Oftentimes, that is associated with recurring infections, not just one episode. We will use [granulocyte colony-stimulating factor (G-CSF)] or growth factor support whenever we encounter a neutropenia of grade 3 or higher, and, in general, will be aware and [alert] for these potential infections because there's emerging data that suggests that there is a non-relapse mortality [risk] associated with bispecific antibodies, and that's primarily driven by infections. We want to make sure that we are aware of that complication and that we manage it promptly [or] prevent it if we can.
We run the risk of being complacent with our own success. We have most patients having a response, and most patients have a durable benefit from these treatments, but there are always improvements that we can look at. When the efficacy goes up, and when the bar continues to go up in terms of the efficacy, then there are also other things we look at. One of them is safety, and one of the emerging problems with using bispecific antibodies, much like we've seen with CAR T-cell therapy in its early days, is the relatively high prevalence of infections, in particular, severe infections, and how to manage those, how to preempt those, and how to prevent those. [These] are all open questions, and it is certainly a space where we can do better.

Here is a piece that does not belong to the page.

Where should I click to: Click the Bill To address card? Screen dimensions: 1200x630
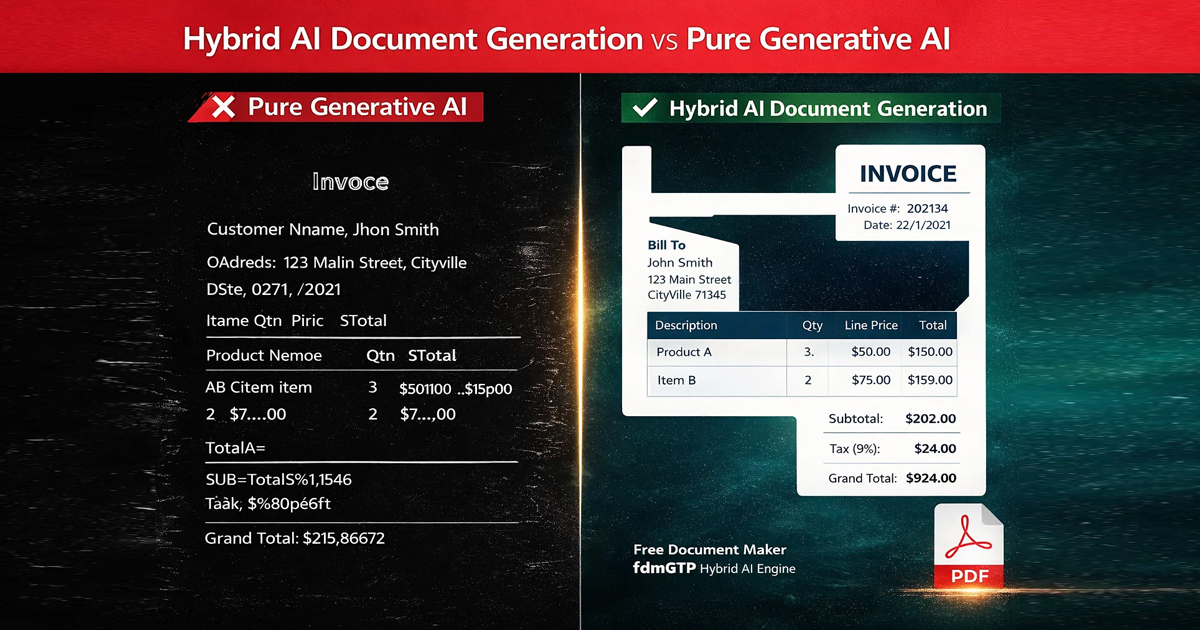coord(689,270)
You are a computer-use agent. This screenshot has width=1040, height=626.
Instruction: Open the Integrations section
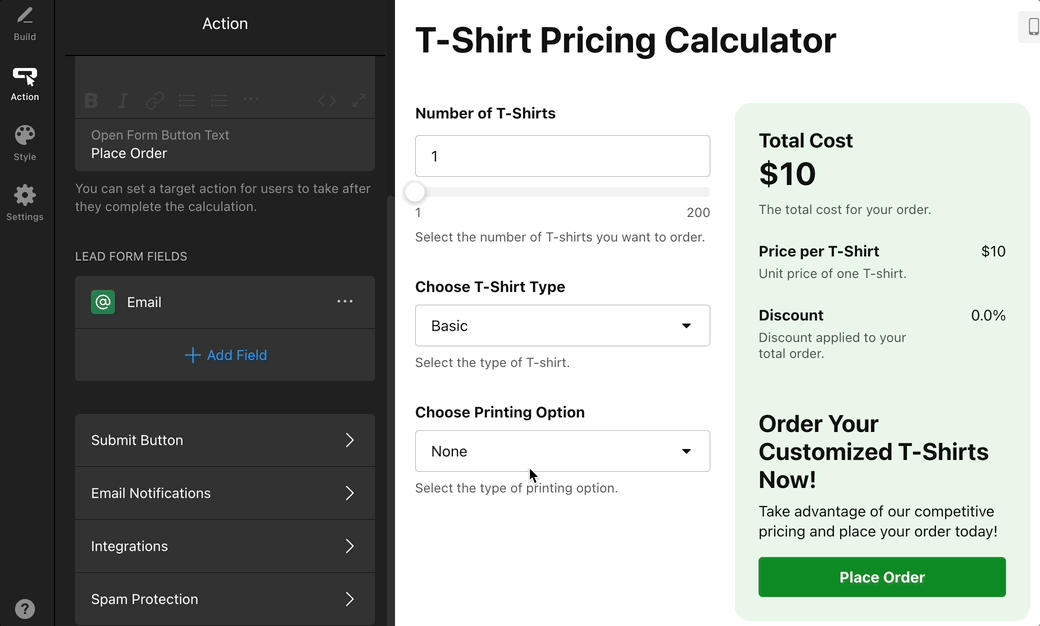tap(225, 546)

Another space where we can do better is identifying optimal biomarkers of response. Right now, when we are treating patients with bispecific antibodies, the way that we measure response is with a PET scan or with a radiographic imaging study. It's a good way to assess response, but it's certainly not optimal…. These immunotherapies work by activating the immune system to seek and destroy lymphoma cells, but that means that they artificially induce a lot of inflammation at the site of tumors. A PET scan will see that inflammation as a bright FDG-avid mass, and you could confuse that for progression of disease. We have encountered this case many times.

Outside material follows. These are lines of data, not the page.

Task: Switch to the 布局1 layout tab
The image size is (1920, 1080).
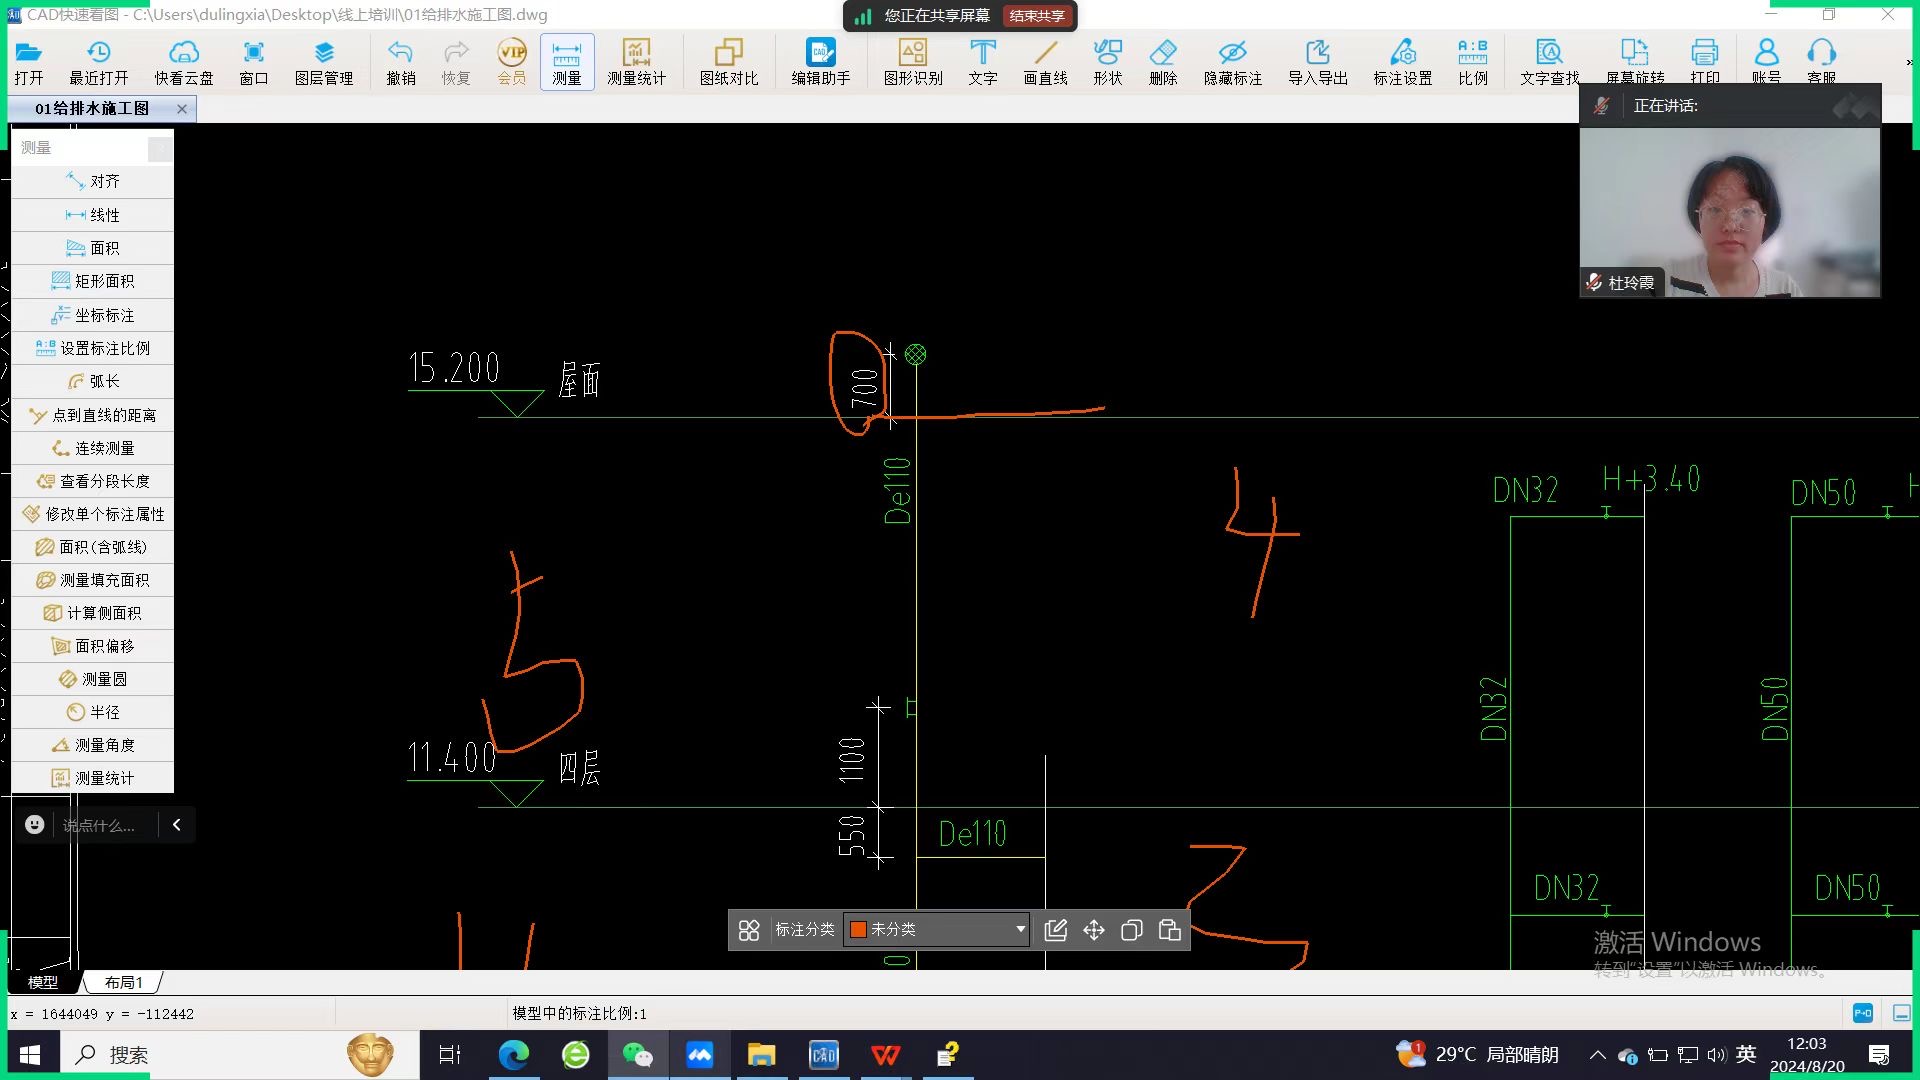Action: click(123, 982)
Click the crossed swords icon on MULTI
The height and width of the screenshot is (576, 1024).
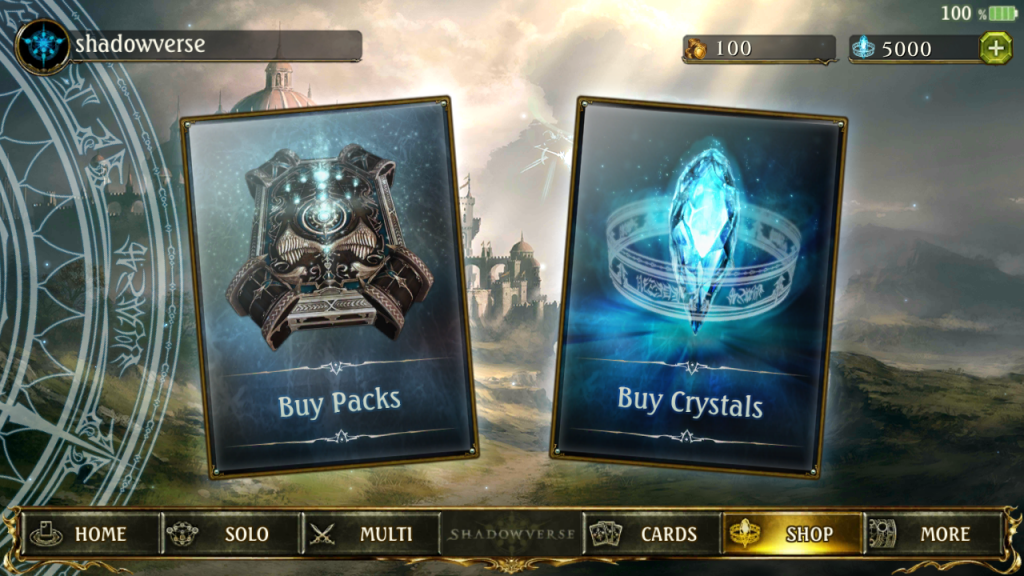coord(322,534)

If you were to biopsy lesions in those patients, which we have done out of concern for progression, you would see [multiple] inflammatory cells in their benign lymphoma, and we call that pseudo-progression. One way to discriminate that [from a true progression] would be to identify a biomarker response that is not as fallacious as a PET scan. For example, if using MRD assessment, maybe in conjunction with PET scan assessments, would be a viable way to eliminate that problem. We do not know if MRD assessment is going to work in follicular lymphoma. There are some data [on that]. Others have done research in the same setting and in similar patient series, looking at the value of MRD. There could be a value [to using MRD assessments], but we simply need more data and more follow-up to ascertain that.

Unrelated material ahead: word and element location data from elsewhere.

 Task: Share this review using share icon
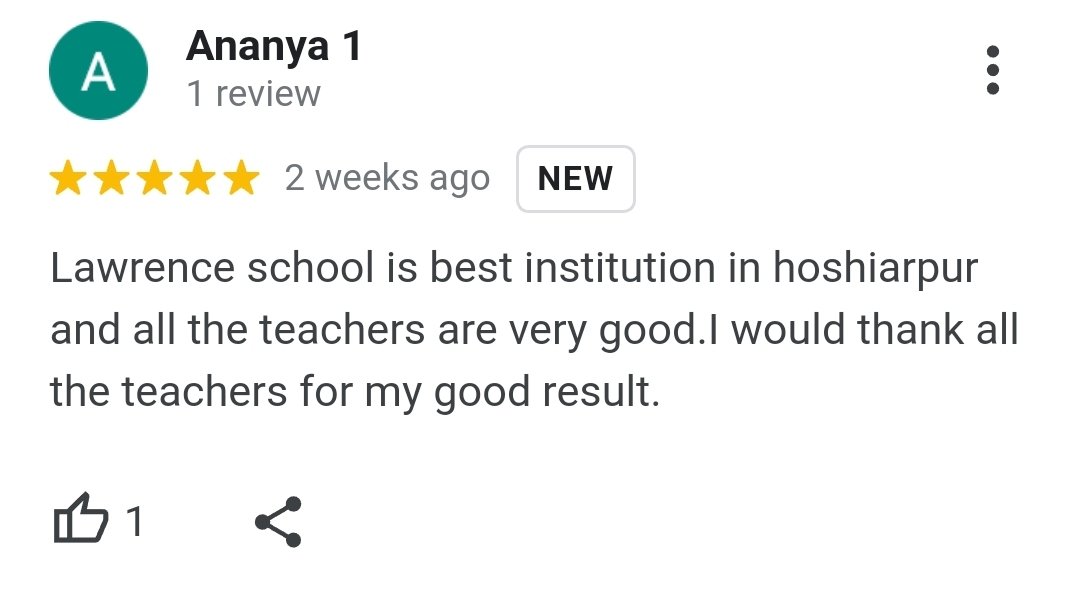coord(278,521)
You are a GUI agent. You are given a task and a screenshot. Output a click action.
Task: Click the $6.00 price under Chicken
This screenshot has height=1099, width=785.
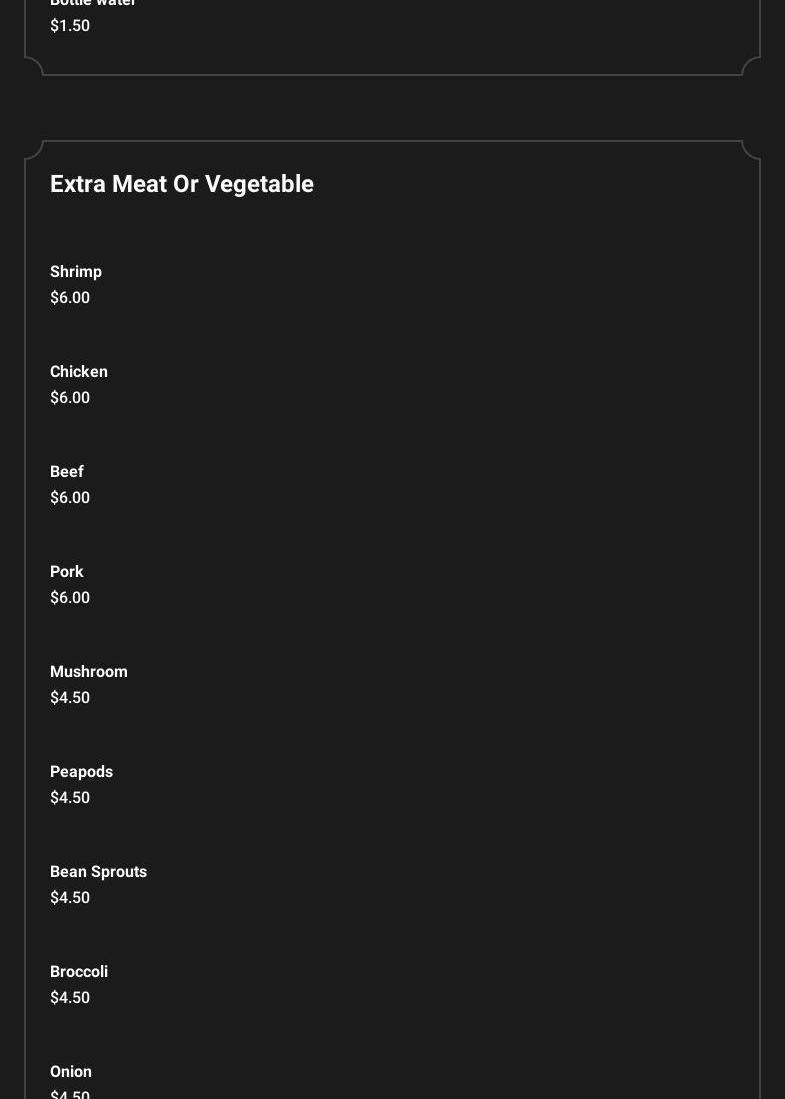tap(70, 398)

One last point is that we have [numerous] large, randomized trials in patients who are previously untreated with follicular lymphoma… that are going to treat patients for a long period of time because most of these trials have, in their design, an induction phase with 4 to 6 months of therapy, then a maintenance phase for another 18 months to 2 years. That adds up to over 2 years of therapy. When a treatment is so efficacious and the responses are so deep, are we entirely sure that every patient with follicular lymphoma needs 2 and a half years of therapy? With all the immunosuppression that comes with it and the infectious disease complications that we can see, perhaps we could optimize treatment and treat patients who need it [longer] and shorten treatments in those who do not. Can we use biomarkers to guide that decision-making? Those are all unanswered questions, but they clearly highlight an unmet need in the space.
Falchi, L. Novel immunotherapy combinations in indolent lymphoma. Presented at the Society of Hematological Oncology 2025 Annual Meeting; September 2-6; 2025; Houston, TX.